Le regard perçant d’un sociologue peut analyser objectivement les ramifications, les racines du mal être généralisé affectant une société donnée. Il peut, par exemple, rendre compte de manière un tant soit peu objective du « milieu canadien-français ouvrier et catholique » qui a vu naître notre auteur. Dominique Lauzon procède différemment. Et ce n’est pas d’abord et avant tout à l’aventure collective et aux conditions de vie des siens qu’il s’intéresse. Il recourt au registre poétique, aux ressources qu’offre le poème pour plonger en ses propres abysses et sonde avec sa propre subjectivité les tenants et aboutissants de sa propre histoire. Celle-ci est singulière, on le verra, mais l’on peut déplorer que d’autres aient aussi eu le malheur de vivre à la même époque ce qu’a vécu le poète. Et d’autres aujourd’hui le connaissent encore et toujours : « l’ère préfère / l’eau de rose aux anciennes noirceurs // mais qu’y a-t-il de changé ».

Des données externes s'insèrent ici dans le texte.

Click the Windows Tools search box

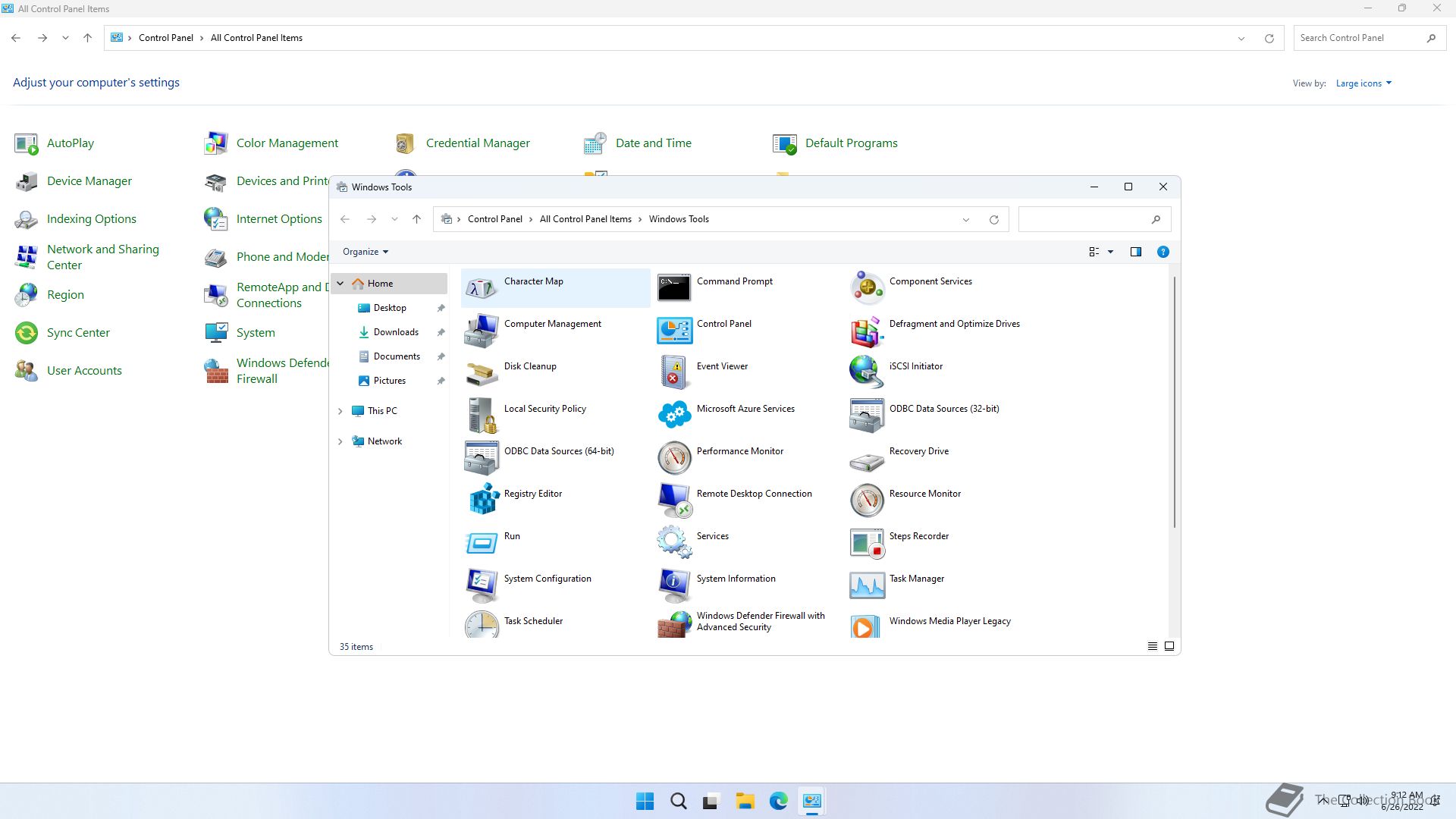[x=1084, y=219]
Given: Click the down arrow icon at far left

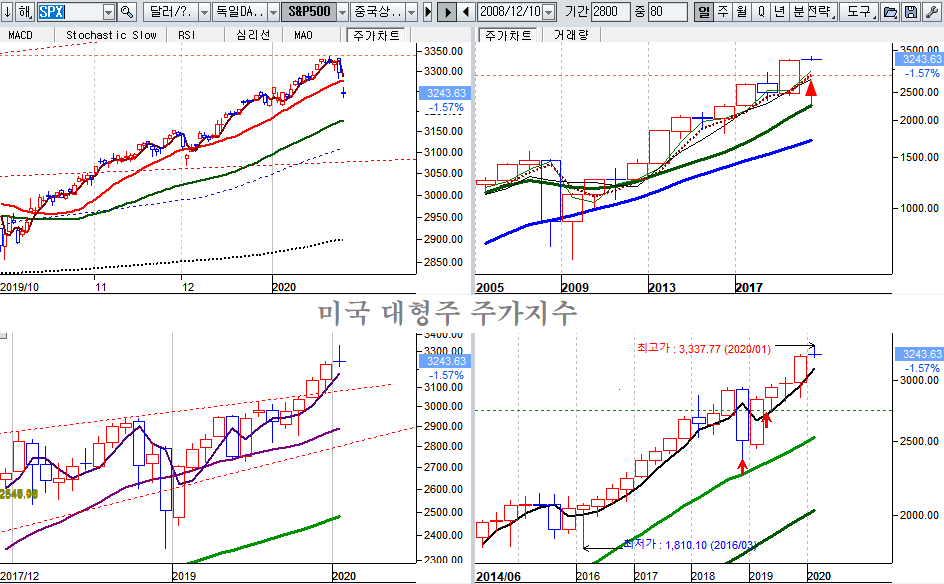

Mais de quoi au juste parlons-nous ? Et peut-on en parler librement ? Peut-on parler librement avant, pendant, et après que le corps a été verrouillé, cadenassé, enfermé dans l’enfer d’une geôle psychique et religieuse, condamné au silence, écrasé par une lourde chape d’interdits, d’hypocrisie et de complicité aveugle ?
L’éditeur sur la quatrième de couverture n’aurait pas pu mieux dire. Je le cite. « Il arrive qu’un écrivain doive produire une douzaine de livres avant de parvenir à celui qu’il cherchait à écrire depuis le début, qui était nécessaire et dont l’urgence était toujours ressentie au fond de lui. Mais il fallait les bons outils et le bon canal pour l’écrire. Eh bien, c’est assurément le cas pour ce nouveau recueil de Dominique Luzon. Avec, Sous verrou, le corps, l’auteur nous livre des textes puissants, au contenu exigeant, qui ne peuvent laisser personne indifférent. »
Il faut beaucoup de silence en amont pour qu’un tel livre puisse être écrit. Beaucoup de silence, strident comme un cri retenu, violent comme des cris retenus, pour qu’on en vienne enfin à extirper de soi des secrets, comme extraits de ses propres entrailles. On délivre certaines vérités comme on donne naissance à un monstre. Un monstre qui ne sommeillait pas dans les entrailles, qui veillait sans arrêt, nuit et jour, cauchemars constants, tassés au fond de soi, prêts à resurgir en tout temps, alors qu’on voudrait faire comme si de rien n’était … mais se taire ne dure qu’un temps. La digue doit finir par céder.
Mais, lisons plutôt le recueil. Nous constaterons que c’est avec une certaine lenteur que le dévoilement de l’horreur s’y accomplit, car ce qu’on n’a pas pu dire, on ne peut pas immédiatement l’exprimer, cracher comme on dit le morceau. Le chat maigre, aux côtes saillantes, ne peut pas sortir du sac en dansant et en riant ; il n’a pas le bonheur facile et ses miaulements sont des plaintes déchirantes.
Mais, lisons plutôt le recueil. Oui, à petites doses, alors que dès les premières pages il est clair que le poète ne nous invite pas à une partie de plaisir ; à petites doses, peu à peu, un climat s’installe ; de manière allusive, évocatrice, le poète dresse un sombre tableau, semble annoncer une catastrophe, non à venir, mais passée, catastrophe d’hier qu’il ramènera à l’avant-plan.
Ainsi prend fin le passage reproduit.